The western liberating impulse – previously directed at Iraq, Iran and Cuba – has died too. Myanmar finally opened up, and ethnic conflict promptly began. Even people who believed in al-Qaeda are now presumably disillusioned.

It’s hard to find a self-proclaimed political messiah anywhere: Hugo Chávez is dead, and Fidel Castro himself says Cuba’s revolution has failed. Politicians have been reduced to celebrities who can gain our attention only with Anthony Weineresque private antics. Mandela on his deathbed still towers over today’s lot. Meanwhile a rash of TV series like House of Cards, Veep and The Thick of It portray politics as a greedy, narcissistic pursuit. No wonder political parties are shedding members at record speed. The last emotion that still animates lots of western voters is rage at immigrants – an archetypal expression of pessimism. Andrew Adonis, leading thinker of the UK’s Labour party, says: “We’re in one of those periods like the 1970s where politicians manifestly don’t have the answers.”

But meanwhile a group of people has stood up who do claim to have answers: technologists. In 2007, just as western economies began to crumble, Apple launched the iPhone.
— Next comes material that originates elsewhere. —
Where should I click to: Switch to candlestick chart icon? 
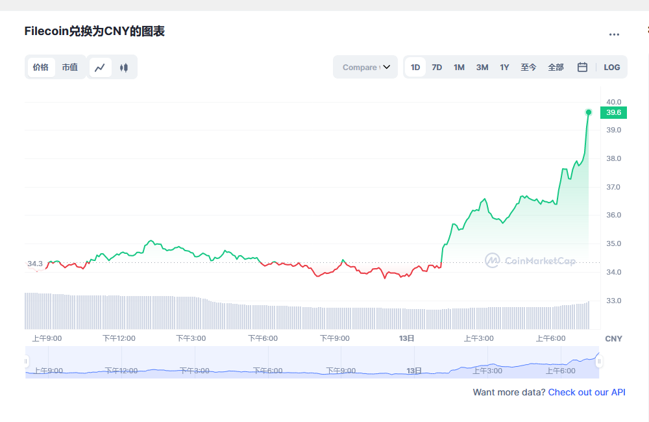click(x=124, y=68)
Since then, credibility has kept leaching from politicians to techies. The latter took time to decide how to use their new might. Nicole Boyer, director of the Adaptive Edge consultancy in San Francisco, explains: “Tech was late to the game for social problems. It took a generation of tech entrepreneurs to make money and then say, ‘OK, what are we going to do?’” Now they are busy remaking the world: Google’s Eric Schmidt negotiates with North Korea, Jeff Bezos tries to save newspapers, Mark Zuckerberg plots to get the world’s poor online and Bill Gates fights infectious disease. “They have something of the white knight about them,” muses Adonis. “There is a profound tech-optimism.”

Moreover, adds Boyer, “the Silicon Valley mindset has propagated itself all over the planet”. In the tech-utopian worldview, mobile phones are saving Africa, social media are empowering activists and Google’s driverless car will end the human misery that is commuting. Hopes for a solution to climate change now rest more on Silicon Valley than on Washington. Evgeny Morozov’s recent book title parodies the current mood: To Save Everything, Click Here . We have nothing to lose but our privacy.
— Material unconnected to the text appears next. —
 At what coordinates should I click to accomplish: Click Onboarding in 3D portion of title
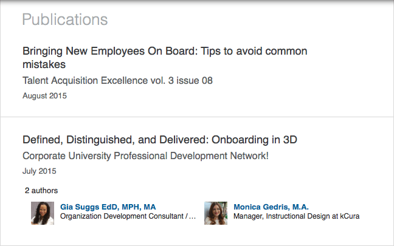pyautogui.click(x=254, y=140)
In this budding tech-utopia, government scarcely features. Great technological achievements of the past – the atomic bomb, the moon landing and even the internet – began within the US government. Today, whether people like government or loathe it, they mostly ignore it.

Of course everyone is being too harsh on politicians. They’re probably better now for having had all hubris beaten out of them. The debate over Syria, for instance, has been much more considered than the debate over Iraq. One day western economies will recover. For now – as Adonis notes – real life isn’t so bad. Measured by global life expectancy, international peace and the numbers of people living on less than $1 a day, humanity has never had it so good. Perhaps politicians are doing something right.